Se dispuso a escribir afanosamente, en una noche negra y lluviosa, en una noche fría de medio año. Al parecer todo era perfecto para tomar pluma y papel y para terminarse la pluma y el papel. Se preparó un café muy cargado, sin azúcar, en aquella taza preferida y entró a su estudio.
Tomó asiento en una silla de madera que hacía juego con la mesa y con la vitrina que yacía en la pared izquierda. Extendió en la mesa su papel blanco, entrelazó sus dedos con la pluma negra, dejó el café a su lado derecho y comenzó a escribir.
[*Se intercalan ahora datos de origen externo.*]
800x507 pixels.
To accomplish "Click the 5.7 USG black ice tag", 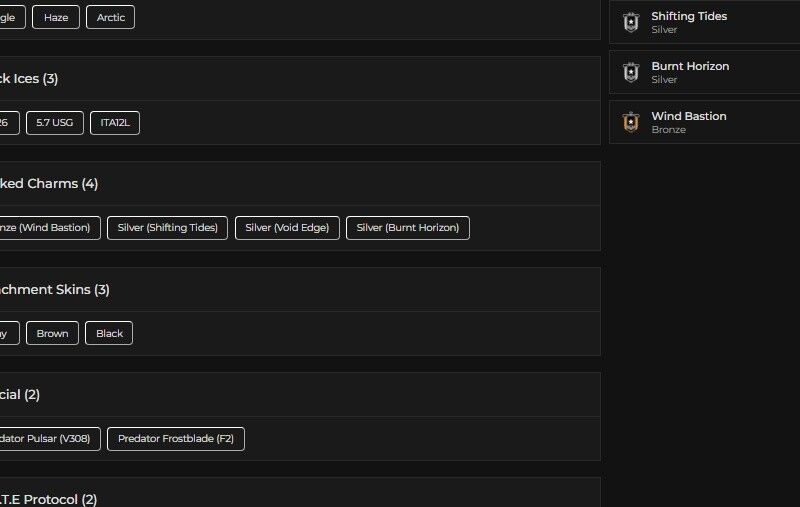I will click(54, 123).
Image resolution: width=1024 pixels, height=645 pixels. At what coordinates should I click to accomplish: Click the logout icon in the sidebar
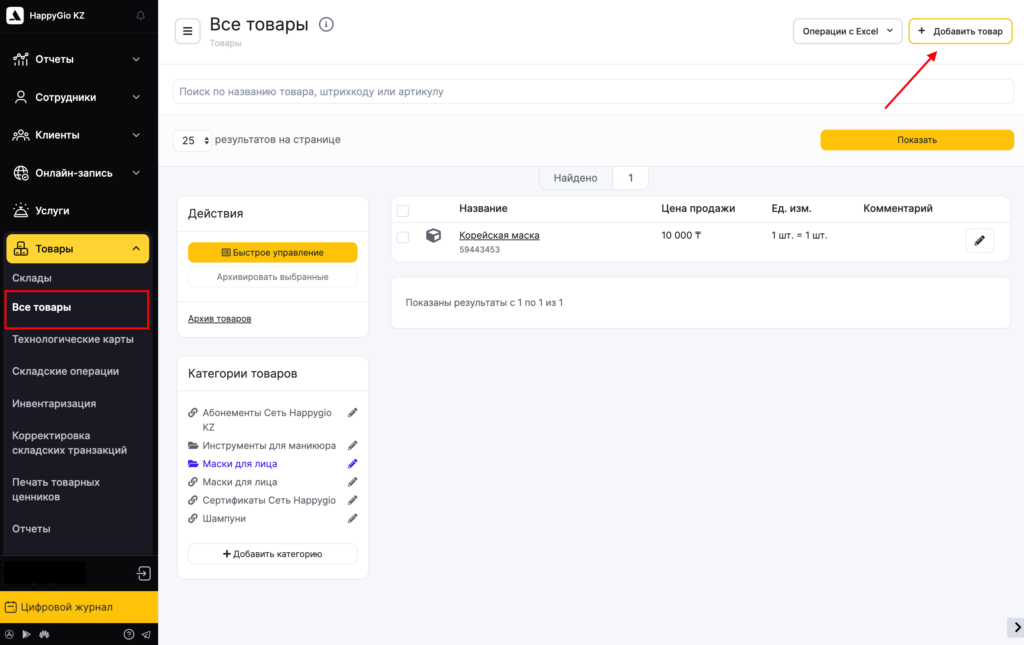[x=144, y=573]
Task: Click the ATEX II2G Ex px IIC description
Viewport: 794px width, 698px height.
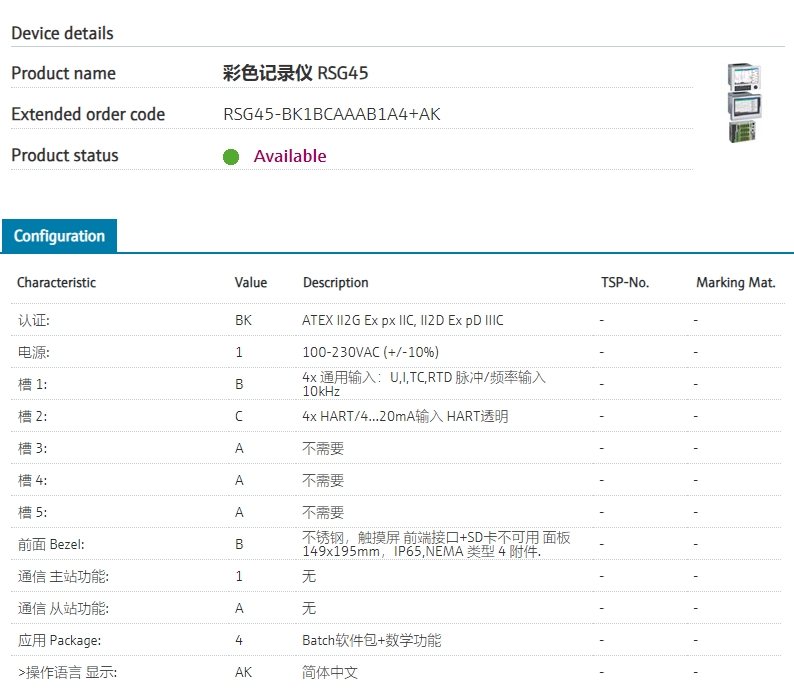Action: pos(402,320)
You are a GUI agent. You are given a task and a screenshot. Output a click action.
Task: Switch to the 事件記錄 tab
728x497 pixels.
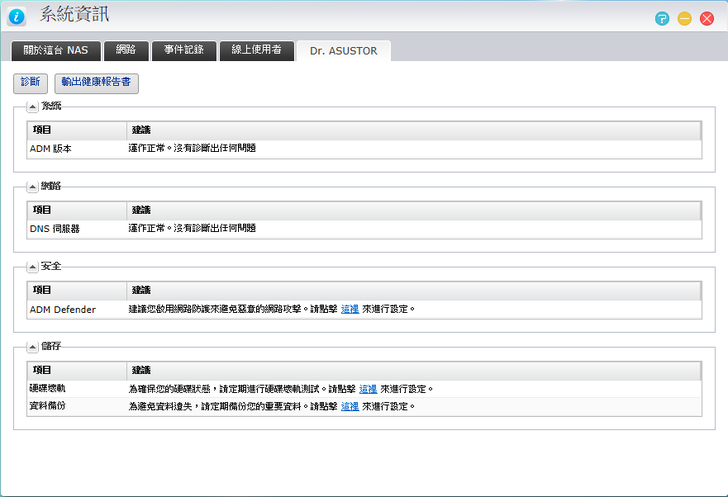[x=184, y=50]
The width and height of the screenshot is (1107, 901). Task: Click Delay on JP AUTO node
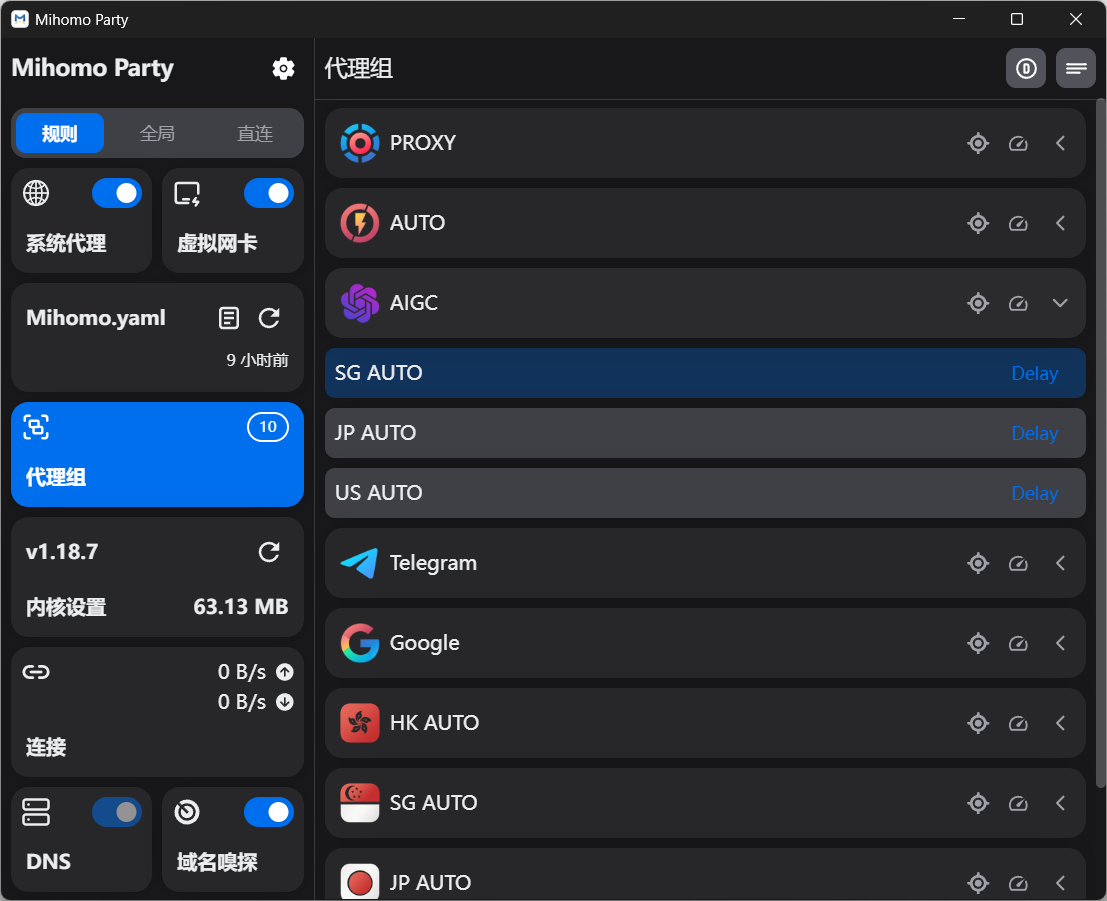pos(1034,433)
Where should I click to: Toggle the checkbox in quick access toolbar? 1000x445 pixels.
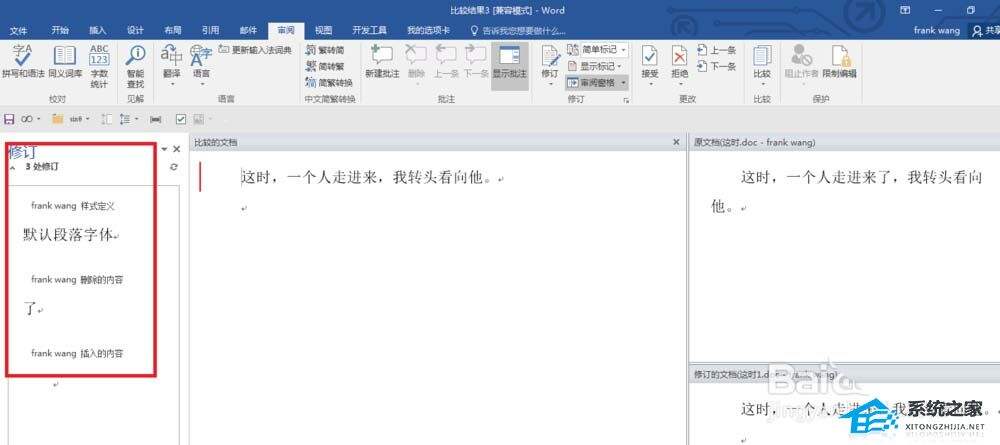pos(181,119)
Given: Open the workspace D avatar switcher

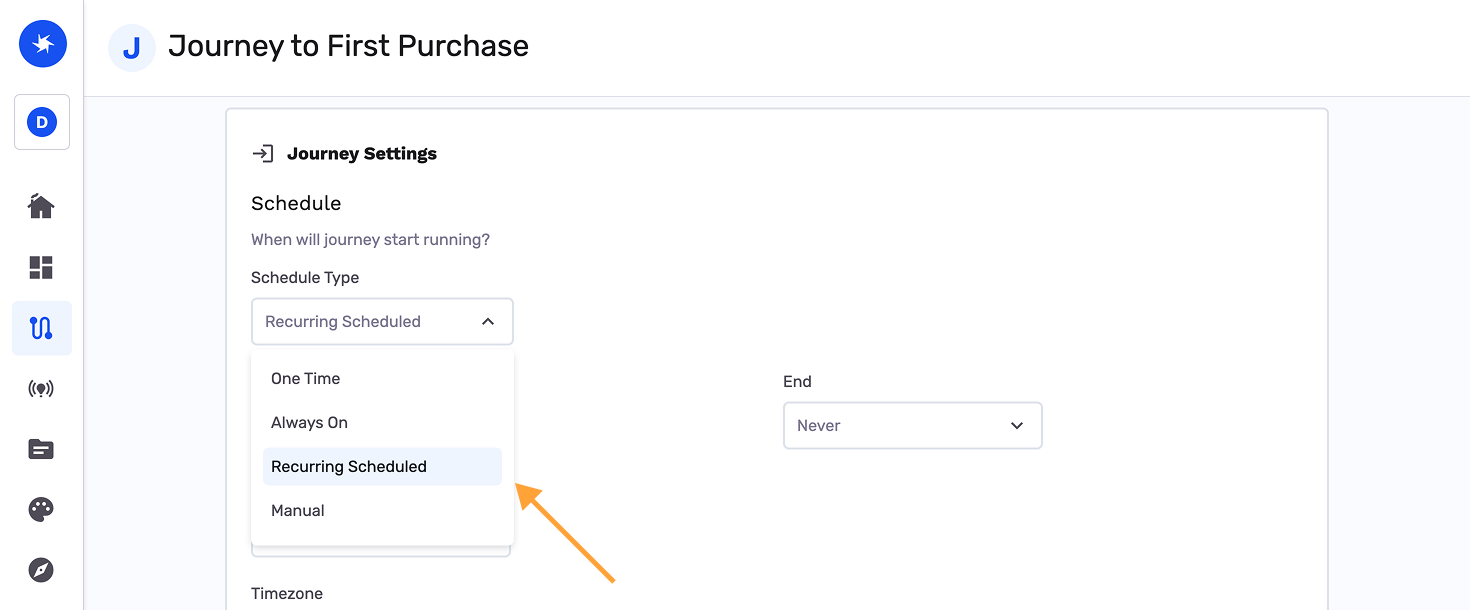Looking at the screenshot, I should (x=42, y=122).
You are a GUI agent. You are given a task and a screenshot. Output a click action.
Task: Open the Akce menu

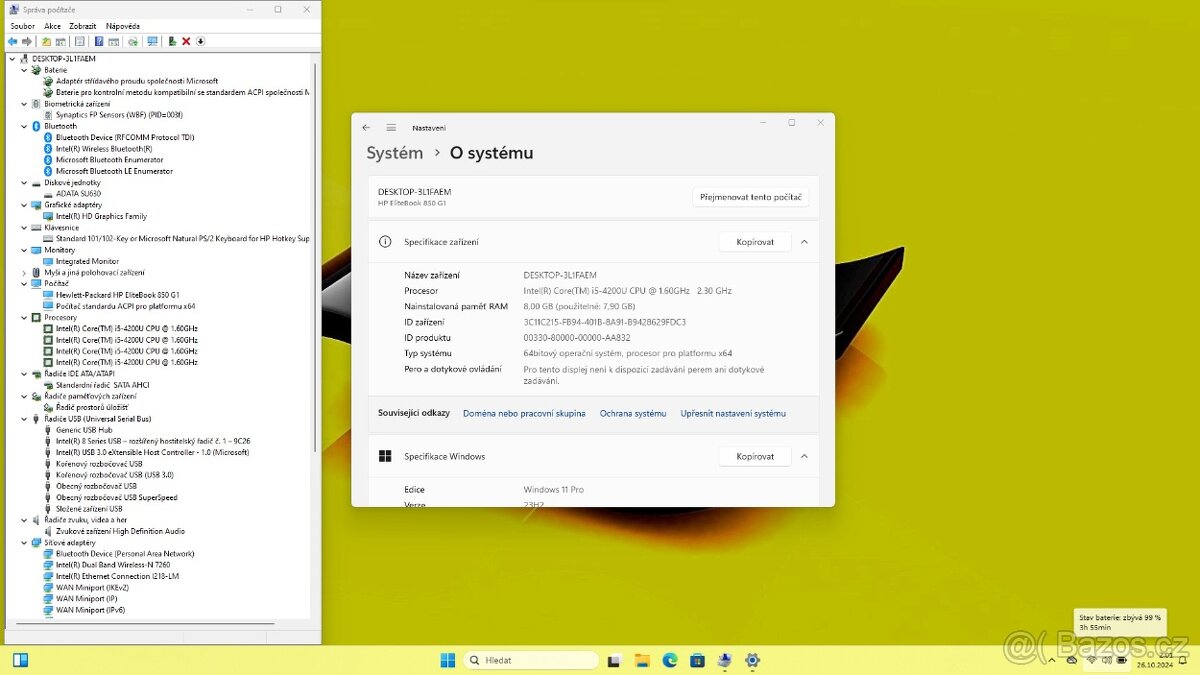click(52, 26)
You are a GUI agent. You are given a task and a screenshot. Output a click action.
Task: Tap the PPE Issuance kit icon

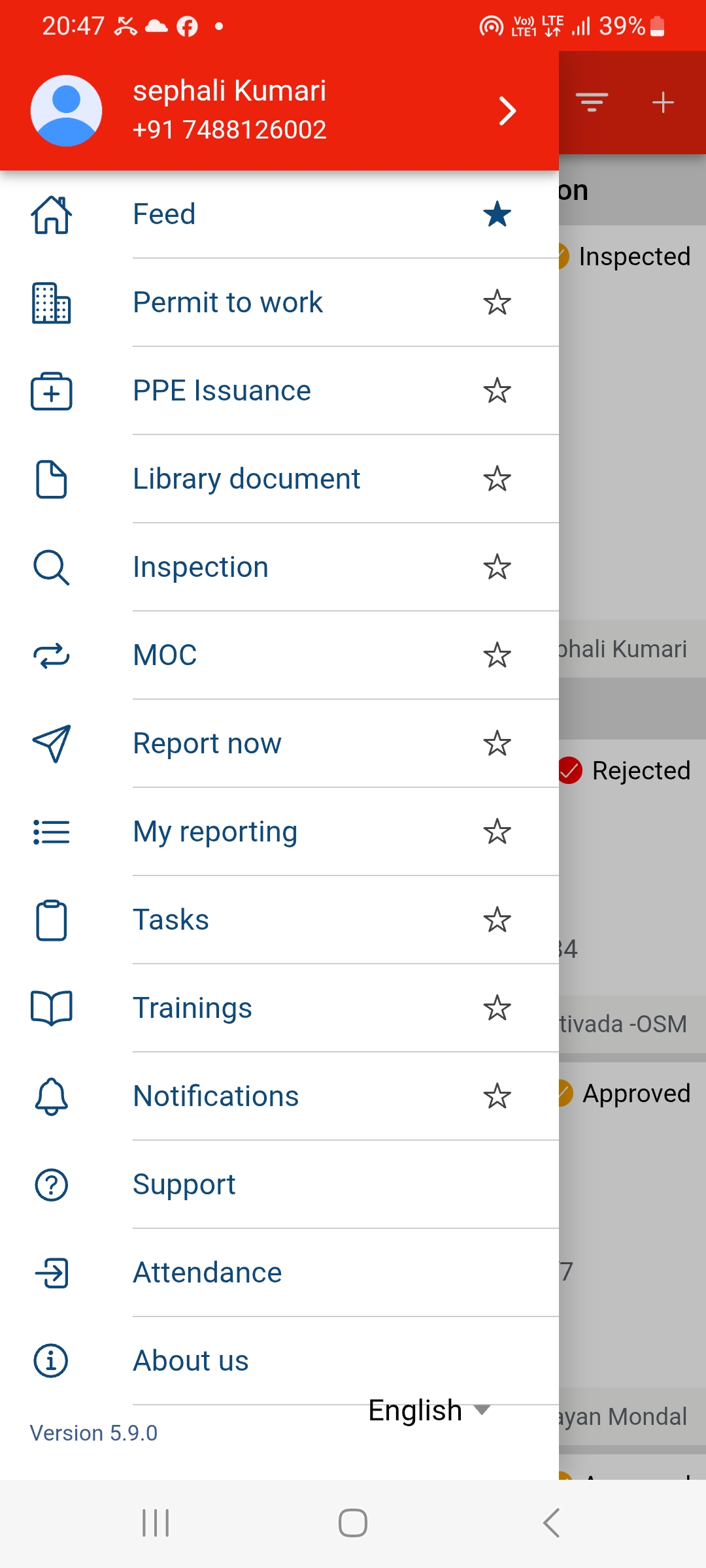[51, 391]
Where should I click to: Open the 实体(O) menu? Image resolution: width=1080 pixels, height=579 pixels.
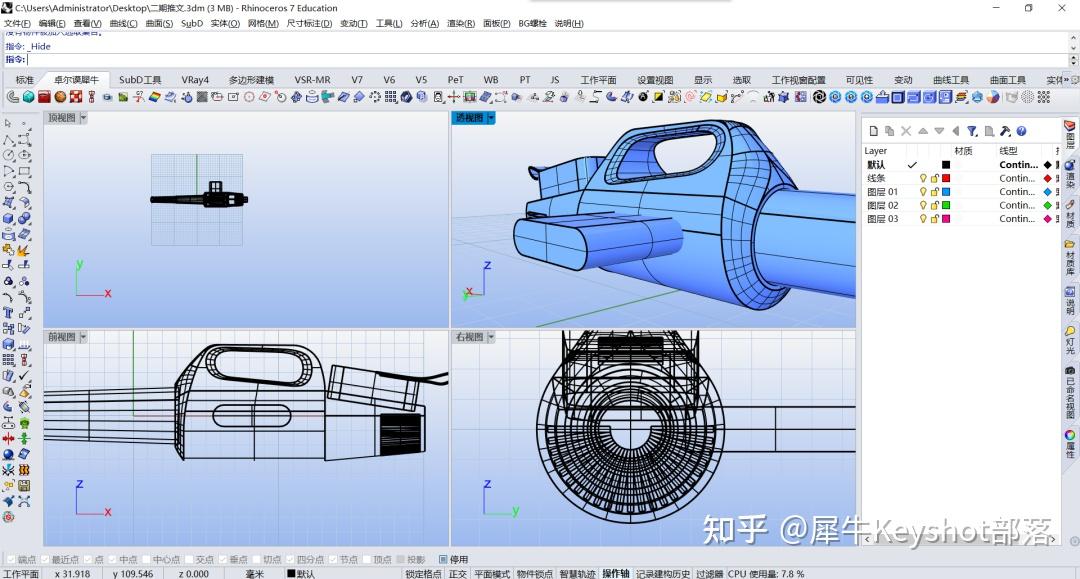[223, 23]
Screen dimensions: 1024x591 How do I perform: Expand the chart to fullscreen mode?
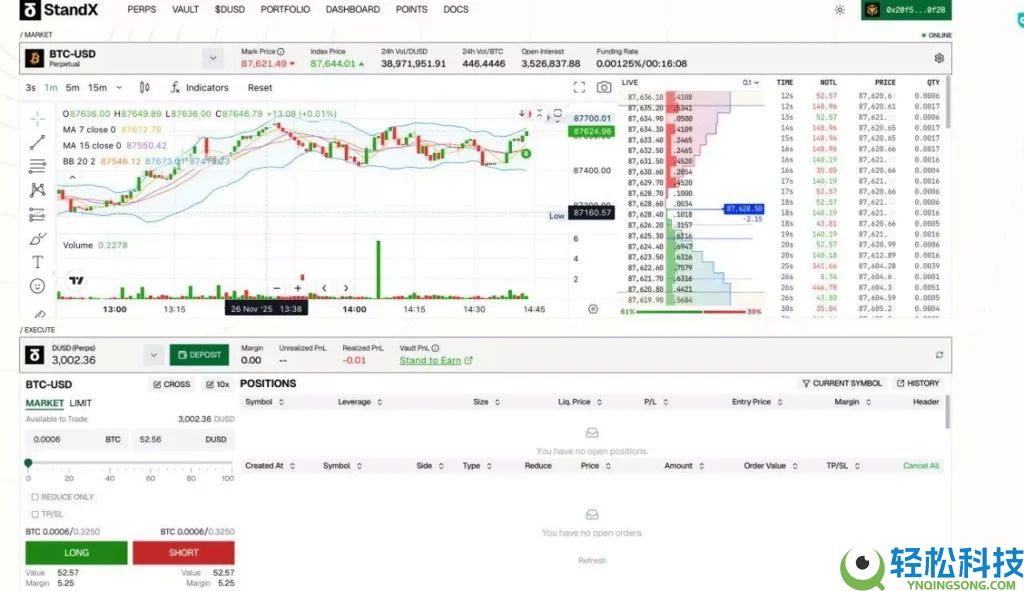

La luz cándida de la luna entraba por la ventana y la taza hacía una leve sombra en el papel, el viento quedaba afuera por la acción del cristal cerrado, el tiempo transcurría lentamente en el reloj de pared y se dejaba ver ya una gota de sudor en su frente y una hoja hecha bola en el bote de basura.
Escribió toda la noche, escribió sin concebir con lucidez algunas líneas, y así pasó una hora, pasaron dos horas, tres horas, así desfilaron las horas anteriores a la salida del sol por el largo horizonte. El bote de basura estaba lleno de hojas arrugadas, y en la alfombra había unas cuantas más, el sudor ya era notorio en todo su rostro y en la mesa, también aparecieron ojeras de cansancio y el trino de dos o tres aves descansadas.
Se levantó abruptamente de su estancia con las manos vacías, salió apresurado del estudio y no volvió. Dejó la pluma encima del papel con tachones, papel igual a todos los demás, sólo que éste no estaba arrugado.